Евгения КононенкоМ.: Флюид, 2009
Украинская писательница, экспортированная в постсоветские республики как идеолог украинского феминизма. "Без мужика" — сборник рассказов Кононенко, ее первый перевод на русский язык. На Украине она гораздо более известна своими интеллектуальными детективами, в которых женщина-искусствовед расследует смерти молодых женщин. На русский перевели рассказы, закончив сборник тем самым эссе "Без мужика", за которое Кононенко и записали в феминистки.

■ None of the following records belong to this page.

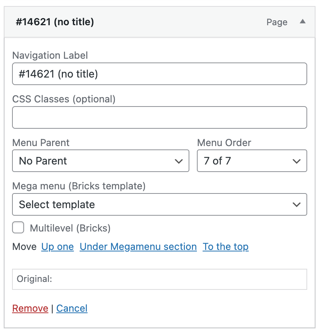
Task: Click the Original info box
Action: click(160, 279)
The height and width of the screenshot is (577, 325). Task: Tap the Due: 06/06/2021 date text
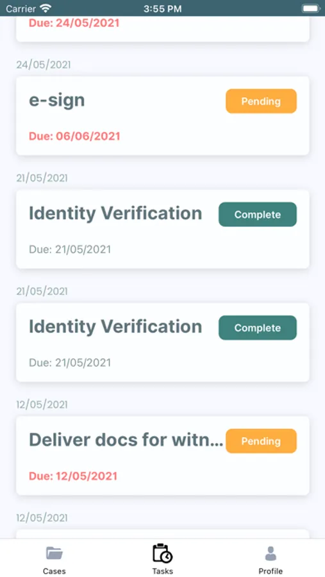(75, 136)
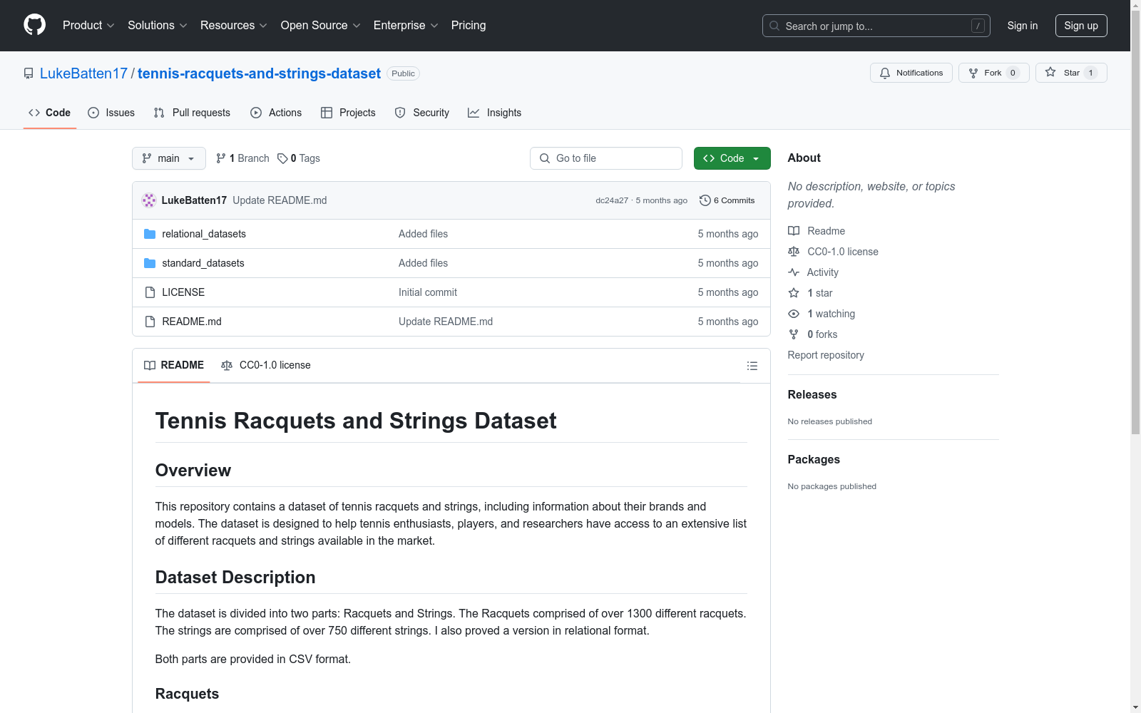Open the README outline list icon
The width and height of the screenshot is (1141, 713).
point(752,366)
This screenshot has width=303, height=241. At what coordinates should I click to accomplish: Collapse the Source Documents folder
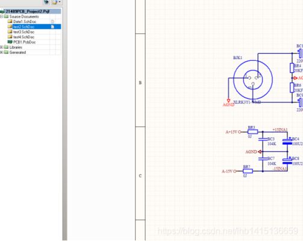(x=1, y=16)
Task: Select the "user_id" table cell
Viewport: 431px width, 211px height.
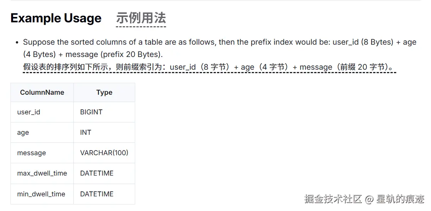Action: [29, 112]
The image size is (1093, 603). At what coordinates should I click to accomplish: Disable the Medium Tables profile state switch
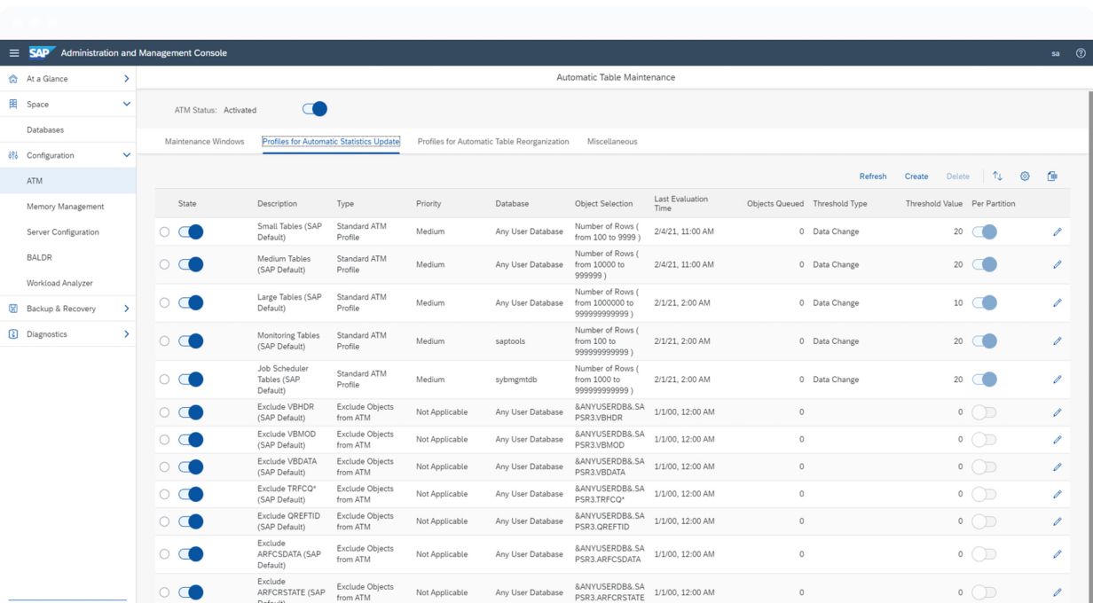tap(191, 264)
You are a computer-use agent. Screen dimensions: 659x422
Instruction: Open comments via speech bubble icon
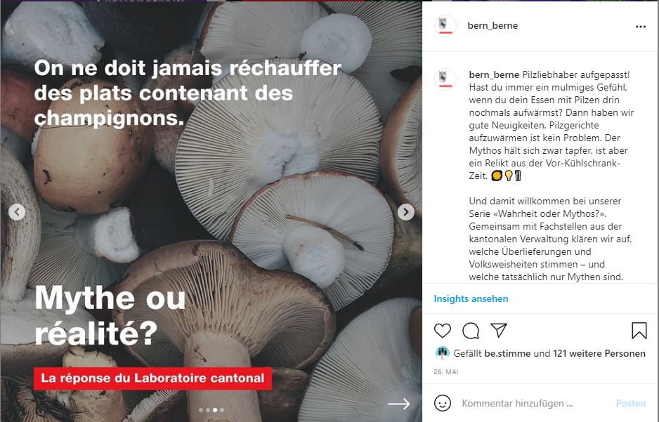pyautogui.click(x=471, y=331)
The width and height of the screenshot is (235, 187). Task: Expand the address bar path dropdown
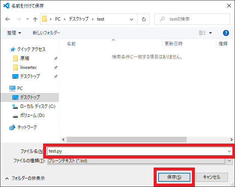point(131,19)
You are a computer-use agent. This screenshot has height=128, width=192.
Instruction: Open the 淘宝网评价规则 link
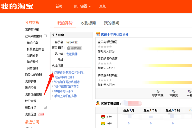64,77
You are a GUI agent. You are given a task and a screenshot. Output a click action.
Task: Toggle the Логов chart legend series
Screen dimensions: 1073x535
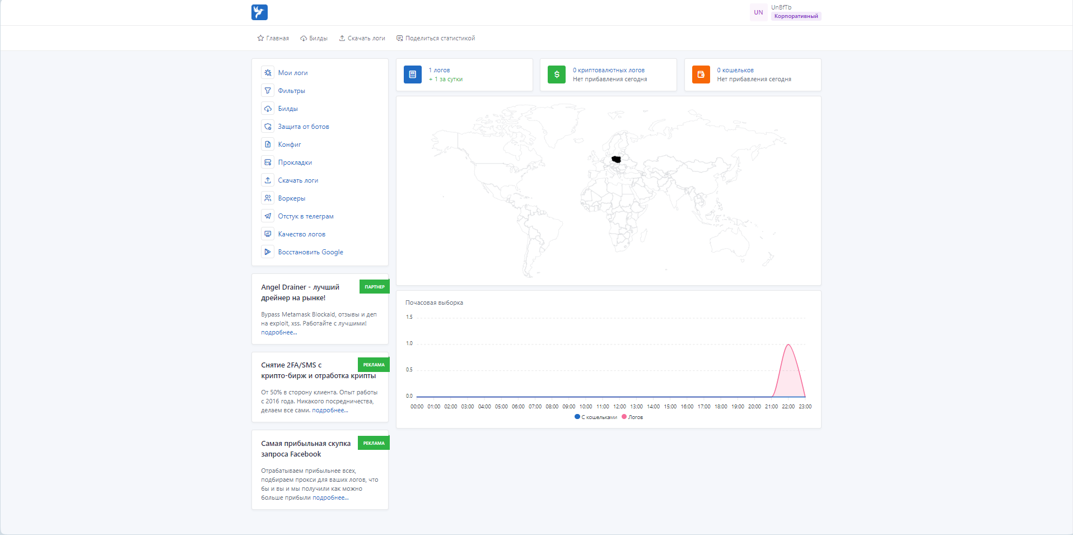[x=632, y=417]
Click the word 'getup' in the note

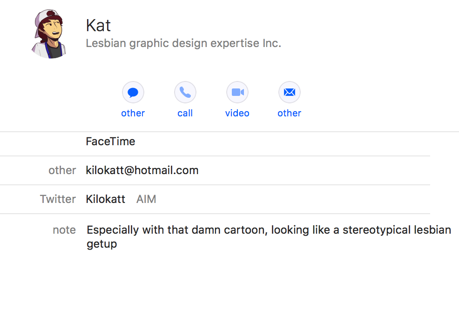tap(102, 244)
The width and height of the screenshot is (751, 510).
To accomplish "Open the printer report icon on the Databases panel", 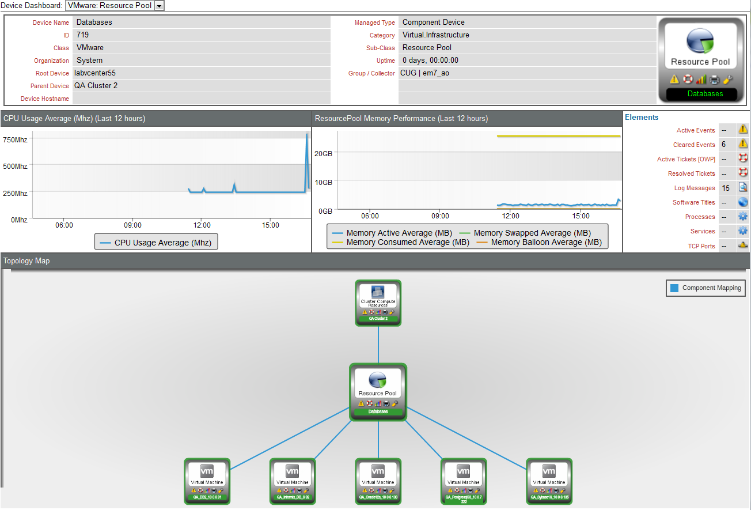I will pos(714,79).
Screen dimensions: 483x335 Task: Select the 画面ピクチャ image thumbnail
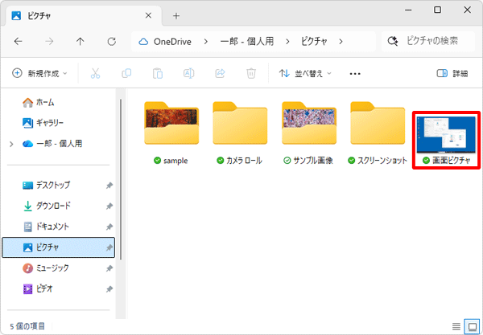point(446,140)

У украинской литературы есть вообще некая страсть к манифесту — как знаменитый отрывок про "никогда не занимайся политикой" из "Anarchy in the UKR" Сергея Жадана определил автора в боевые анархисты, так и Кононенко стала феминисткой за одно эссе "Без мужика", предсказуемо начинающееся со слов "Мир, в котором мы живем, создан мужчинами". Между тем она ни с кем не борется, ее "Без мужика" описывает женское хождение по мужчинам как по мукам, с логичным выводом, что одной плохо, но все-таки лучше. Что наступил общеженский мир "без мужика", порожденный "женской бездарностью в условиях разрешенных разводов". И вообще Кононенко пишет не только про женщин. Ее персонажами становятся самые разные герои новой Украины, от молодых отцов до затерроризированных детьми и внуками бабушек. И ни один из этих персонажей не вызывает симпатии. Быть может, потому, что для писателя фон оказывается важнее человека, эта "суетная киевская жизнь", полуголодная, какая-то беспомощная, с бесконечным квартирным вопросом, с поиском денег, чтобы был выбор, купить килограмм сосисок или полкило шинки, с "колготочным вопросом", когда женщину, отправившуюся изменять мужу с богатым иностранцем, больше всего заботит, рваные у нее колготки или нет. "Как ужасно это время во всех его детальках",— пишет в письме 40 лет назад уехавшей за границу подруге героиня одного из рассказов. Всякое время во всех его детальках ужасно. У Евгении Кононенко достаточно пристальный взгляд, чтобы многие из этих деталек рассмотреть.
"История велосипеда"
Дэвид ХерлихиМ.: НЛО, 2009
Основательная биография велосипеда, написанная в 2004 году профессором Йельского университета Дэвидом Херлихи. Университетский труд, работа над которым заняла 15 лет,— редкий случай исторической основательности и, что еще важнее, исторической беспристрастности. Поскольку сегодня нон-фикшн практически немыслим без идейки, теории, под которую подстраиваются факты. А у Херлихи нет теории, но очевидно, что велосипедами он просто-таки очарован. Поэтому в изложении этого профессора история велосипеда превращается в историю визионерства, в которой поколения изобретали велосипед и изобретают его до сих пор с таким же радостным рвением, с которым советские люди строили плотины и открывали космос. Большую часть книги занимает история о том, как создавался современный велосипед — продукт "викторианских воображения и неимоверной изобретательности". Хотя первым в ряду изобретателей велосипеда был вовсе не англичанин, а эксцентричный немецкий барон Карл фон Дрез, придумавший сначала дрезину, а потом "самокат" на больших велосипедных колесах, но без механического привода, запатентованный им в 1818 году как velocipede. Дорабатывали "механическую лошадку" англичане, а изобрел в 1867 году французский кузнец Пьер Мишо, основатель фирмы Michaux, хотя некоторые считают, что над переднеприводным велосипедом еще за несколько лет до этого работали кузнецы шотландской велосипедной школы. Первый же велосипедный бум случился в Америке в 1869 году. Далее понеслось — велосипед-паук, первые безопасные велосипеды "Ровер", велосипед на полях первой мировой войны. В целом продолжающаяся по сей день история велосипеда, который "остается любимым средством передвижения людей всех возрастов по всему миру",— это практически история изобретения современного колеса, чего-то такого, без чего совершенно непонятно, как мы обходились раньше.